Bref, toute cette affaire est une manipulation médiatique, Jbb l’a dit, ce n’est pas la peine que j’en rajoute une couche. D’ailleurs j’invite tout ceux que ça intéresse à aller visiter le site Infokiosque et à lire leur dossier de presse sur la mouvance anarcho-autonome.
J’ai été obligé de faire énormément de généralisations, mais j’espère que c’est une entrée en matière satisfaisante. J’ai encore un certain nombre d’amis qui habitent dans ces lieux et je sais qu’ils n’auraient pas apprécié que je les nomme ou que je les cite, c’est pour ça que je me suis abstenu.

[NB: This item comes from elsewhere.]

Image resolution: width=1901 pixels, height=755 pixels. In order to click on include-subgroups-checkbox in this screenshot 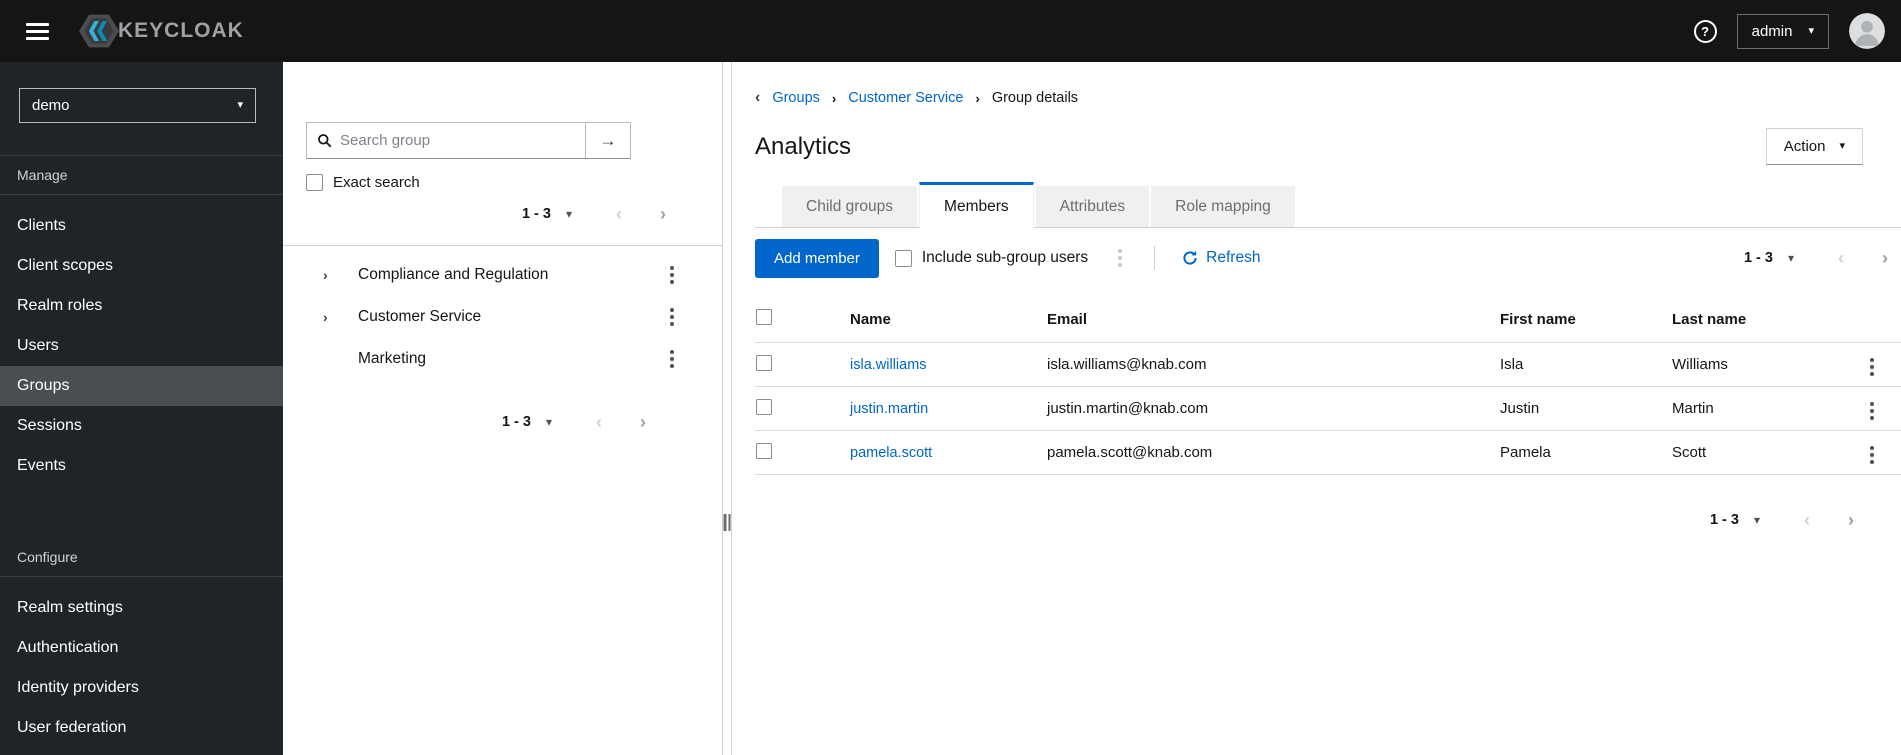, I will do `click(903, 258)`.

En fait, le but était plutôt d’indiquer que ce genre de lieux existent et que ce ne sont pas des refuges de babos mystiques dégénérés ni des pépinières de terroristes, mais qu’il y fait souvent meilleur vivre qu’ailleurs. Indiquer aussi que quand on a pas un rond, qu’on est débrouillard et qu’on a un groupe d’amis motivés, tout est possible : il suffit de lever son cul du canapé et d’éteindre la télé.
1 Après quelques hésitations, j’ai finalement décidé de citer le nom de cette communauté. Ils sont de toute façon tellement connus que donner des apparences de secret serait grotesque. A titre informatif et pour ceux qui feront des recherches sur Internet : non, ce n’est pas une secte. J’y suis retourné avec plaisir et j’y retournerai sans doute encore, :j’y ai passé quelques uns des meilleurs moments de mon existence. Par ailleurs, il existe un livre qui retrace l’épopée Longo Maïenne depuis ses débuts, écrit par une personne qui y vit toujours : Beatriz Graf : « Longo Maï. Révolte et utopie après 68 » (Éditions Thesis / ars historica, 2006). Personnellement je le trouve intéressant, et ça recontextualise de façon intéressante l’entité que constitue Longo. Sinon et pour ceux que ça intéresse, Radio Zinzine est écoutable sur internet : c’est une radio associative qui existe depuis plus de trente ans et qui est tenue par les personnes de Longo Maï.